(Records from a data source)

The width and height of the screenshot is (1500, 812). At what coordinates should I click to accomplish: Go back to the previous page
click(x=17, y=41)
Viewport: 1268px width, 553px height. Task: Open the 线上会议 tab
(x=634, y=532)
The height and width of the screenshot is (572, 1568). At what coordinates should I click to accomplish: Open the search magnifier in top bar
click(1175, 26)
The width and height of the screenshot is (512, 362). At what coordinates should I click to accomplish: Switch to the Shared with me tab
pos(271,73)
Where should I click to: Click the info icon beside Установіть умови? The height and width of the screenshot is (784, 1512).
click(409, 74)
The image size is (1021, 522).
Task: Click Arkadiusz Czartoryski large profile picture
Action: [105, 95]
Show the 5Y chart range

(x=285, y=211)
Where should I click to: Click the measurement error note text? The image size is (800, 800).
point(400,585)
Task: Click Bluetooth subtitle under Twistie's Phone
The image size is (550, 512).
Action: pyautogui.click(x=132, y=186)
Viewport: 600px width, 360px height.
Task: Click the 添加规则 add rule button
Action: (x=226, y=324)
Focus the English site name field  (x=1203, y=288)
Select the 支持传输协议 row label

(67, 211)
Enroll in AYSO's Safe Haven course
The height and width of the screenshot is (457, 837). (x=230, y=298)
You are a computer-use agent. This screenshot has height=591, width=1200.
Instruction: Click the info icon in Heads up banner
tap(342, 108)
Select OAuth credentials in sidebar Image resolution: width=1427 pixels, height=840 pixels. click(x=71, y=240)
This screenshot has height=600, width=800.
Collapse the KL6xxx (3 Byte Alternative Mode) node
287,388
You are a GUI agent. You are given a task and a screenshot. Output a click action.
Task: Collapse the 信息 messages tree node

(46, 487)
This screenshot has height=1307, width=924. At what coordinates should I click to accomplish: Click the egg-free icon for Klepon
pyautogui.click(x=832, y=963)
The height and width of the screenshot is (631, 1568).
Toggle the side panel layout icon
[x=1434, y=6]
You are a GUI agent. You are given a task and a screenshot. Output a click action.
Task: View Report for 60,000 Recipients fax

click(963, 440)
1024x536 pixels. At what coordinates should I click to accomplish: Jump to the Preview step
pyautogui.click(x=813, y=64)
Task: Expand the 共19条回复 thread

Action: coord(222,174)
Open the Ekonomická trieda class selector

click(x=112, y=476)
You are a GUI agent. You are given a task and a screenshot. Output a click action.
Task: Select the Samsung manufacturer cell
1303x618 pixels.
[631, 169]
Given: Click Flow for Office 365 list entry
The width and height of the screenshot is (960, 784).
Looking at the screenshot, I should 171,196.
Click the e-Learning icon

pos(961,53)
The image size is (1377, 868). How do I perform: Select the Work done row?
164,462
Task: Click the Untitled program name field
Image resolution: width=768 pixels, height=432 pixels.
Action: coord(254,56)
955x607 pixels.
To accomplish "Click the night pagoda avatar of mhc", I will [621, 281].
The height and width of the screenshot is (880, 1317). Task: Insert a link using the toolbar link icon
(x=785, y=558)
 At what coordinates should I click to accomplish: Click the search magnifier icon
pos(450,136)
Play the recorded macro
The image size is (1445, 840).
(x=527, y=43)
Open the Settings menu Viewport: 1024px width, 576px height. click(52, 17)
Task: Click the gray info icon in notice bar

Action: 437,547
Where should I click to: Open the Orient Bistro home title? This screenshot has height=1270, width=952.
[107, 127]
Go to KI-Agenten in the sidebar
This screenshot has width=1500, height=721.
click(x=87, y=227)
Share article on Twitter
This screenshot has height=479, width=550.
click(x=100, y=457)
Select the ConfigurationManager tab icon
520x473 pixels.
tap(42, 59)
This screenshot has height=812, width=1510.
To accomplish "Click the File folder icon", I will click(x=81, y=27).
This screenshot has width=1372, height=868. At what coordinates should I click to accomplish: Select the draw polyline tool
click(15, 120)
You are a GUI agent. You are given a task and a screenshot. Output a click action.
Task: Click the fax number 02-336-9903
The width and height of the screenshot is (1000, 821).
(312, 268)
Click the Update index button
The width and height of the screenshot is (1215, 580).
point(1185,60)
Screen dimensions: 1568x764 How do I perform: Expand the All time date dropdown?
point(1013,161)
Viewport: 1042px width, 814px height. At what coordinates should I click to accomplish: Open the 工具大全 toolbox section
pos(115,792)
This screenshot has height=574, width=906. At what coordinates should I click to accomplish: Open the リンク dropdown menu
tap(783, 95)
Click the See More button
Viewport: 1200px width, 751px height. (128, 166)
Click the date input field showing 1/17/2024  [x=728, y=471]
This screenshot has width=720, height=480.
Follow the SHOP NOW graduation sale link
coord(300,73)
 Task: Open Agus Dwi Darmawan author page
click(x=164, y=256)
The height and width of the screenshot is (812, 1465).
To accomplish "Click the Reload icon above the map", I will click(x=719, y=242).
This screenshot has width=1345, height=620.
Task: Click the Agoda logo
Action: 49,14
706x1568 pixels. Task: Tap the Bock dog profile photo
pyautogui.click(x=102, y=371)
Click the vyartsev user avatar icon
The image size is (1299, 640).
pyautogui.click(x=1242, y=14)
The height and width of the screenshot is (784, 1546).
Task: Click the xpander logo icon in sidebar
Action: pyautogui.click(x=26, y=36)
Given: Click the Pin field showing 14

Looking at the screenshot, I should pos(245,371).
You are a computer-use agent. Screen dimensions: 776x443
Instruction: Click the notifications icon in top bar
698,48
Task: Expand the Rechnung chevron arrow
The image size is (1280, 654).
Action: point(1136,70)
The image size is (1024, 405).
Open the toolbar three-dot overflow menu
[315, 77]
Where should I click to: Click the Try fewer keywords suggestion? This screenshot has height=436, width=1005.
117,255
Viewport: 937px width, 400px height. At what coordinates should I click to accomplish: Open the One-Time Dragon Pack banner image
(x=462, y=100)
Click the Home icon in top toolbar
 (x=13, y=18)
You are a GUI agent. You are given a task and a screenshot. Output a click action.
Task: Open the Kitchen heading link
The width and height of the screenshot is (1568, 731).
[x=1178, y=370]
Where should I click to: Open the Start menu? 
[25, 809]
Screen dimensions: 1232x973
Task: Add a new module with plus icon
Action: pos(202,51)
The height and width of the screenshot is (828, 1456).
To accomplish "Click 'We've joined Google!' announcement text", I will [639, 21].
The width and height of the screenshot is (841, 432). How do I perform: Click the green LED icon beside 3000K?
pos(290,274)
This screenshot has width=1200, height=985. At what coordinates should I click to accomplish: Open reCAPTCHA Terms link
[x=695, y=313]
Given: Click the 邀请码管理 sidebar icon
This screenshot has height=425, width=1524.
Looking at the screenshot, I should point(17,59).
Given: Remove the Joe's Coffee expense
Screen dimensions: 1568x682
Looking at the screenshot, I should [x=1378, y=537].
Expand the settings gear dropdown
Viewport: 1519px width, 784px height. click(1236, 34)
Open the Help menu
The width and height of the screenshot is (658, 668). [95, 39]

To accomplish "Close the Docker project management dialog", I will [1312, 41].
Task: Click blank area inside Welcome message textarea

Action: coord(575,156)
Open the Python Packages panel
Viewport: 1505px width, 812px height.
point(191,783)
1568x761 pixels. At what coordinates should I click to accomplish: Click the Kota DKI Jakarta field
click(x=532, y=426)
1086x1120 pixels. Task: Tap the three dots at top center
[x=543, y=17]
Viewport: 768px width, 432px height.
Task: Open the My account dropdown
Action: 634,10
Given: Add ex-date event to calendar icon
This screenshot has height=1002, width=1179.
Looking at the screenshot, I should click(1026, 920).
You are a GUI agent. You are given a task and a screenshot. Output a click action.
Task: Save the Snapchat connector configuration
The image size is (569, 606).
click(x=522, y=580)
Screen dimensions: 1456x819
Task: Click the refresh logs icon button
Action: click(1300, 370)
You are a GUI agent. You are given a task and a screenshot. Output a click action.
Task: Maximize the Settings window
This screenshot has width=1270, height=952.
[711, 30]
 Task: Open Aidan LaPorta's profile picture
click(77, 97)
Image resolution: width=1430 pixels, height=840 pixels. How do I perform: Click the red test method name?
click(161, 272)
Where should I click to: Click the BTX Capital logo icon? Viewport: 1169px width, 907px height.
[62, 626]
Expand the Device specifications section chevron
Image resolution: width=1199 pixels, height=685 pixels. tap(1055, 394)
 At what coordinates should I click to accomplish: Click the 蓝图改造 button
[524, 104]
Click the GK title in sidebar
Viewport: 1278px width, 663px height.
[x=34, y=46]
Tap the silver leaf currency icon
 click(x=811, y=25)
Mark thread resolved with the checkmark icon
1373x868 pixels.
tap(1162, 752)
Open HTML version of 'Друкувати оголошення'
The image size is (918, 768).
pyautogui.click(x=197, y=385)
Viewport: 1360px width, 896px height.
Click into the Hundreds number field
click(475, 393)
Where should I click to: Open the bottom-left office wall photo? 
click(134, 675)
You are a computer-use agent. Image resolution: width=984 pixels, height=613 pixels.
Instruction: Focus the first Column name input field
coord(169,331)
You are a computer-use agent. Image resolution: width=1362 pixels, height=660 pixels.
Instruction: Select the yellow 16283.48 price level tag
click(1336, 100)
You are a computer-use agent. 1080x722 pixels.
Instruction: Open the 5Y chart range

§ **Task statement**:
Extract the lines of the records, starting with the line that contains "Tap the silver leaf currency icon" and continuing through the end of the records, and reproduce them without any alteration.

§ **Full answer**:
Tap the silver leaf currency icon
 click(x=811, y=25)
Mark thread resolved with the checkmark icon
1373x868 pixels.
tap(1162, 752)
Open HTML version of 'Друкувати оголошення'
The image size is (918, 768).
pyautogui.click(x=197, y=385)
Viewport: 1360px width, 896px height.
Click into the Hundreds number field
click(475, 393)
Where should I click to: Open the bottom-left office wall photo? 
click(134, 675)
You are a computer-use agent. Image resolution: width=984 pixels, height=613 pixels.
Instruction: Focus the first Column name input field
coord(169,331)
You are a computer-use agent. Image resolution: width=1362 pixels, height=660 pixels.
Instruction: Select the yellow 16283.48 price level tag
click(1336, 100)
You are a computer-use agent. 1080x722 pixels.
Instruction: Open the 5Y chart range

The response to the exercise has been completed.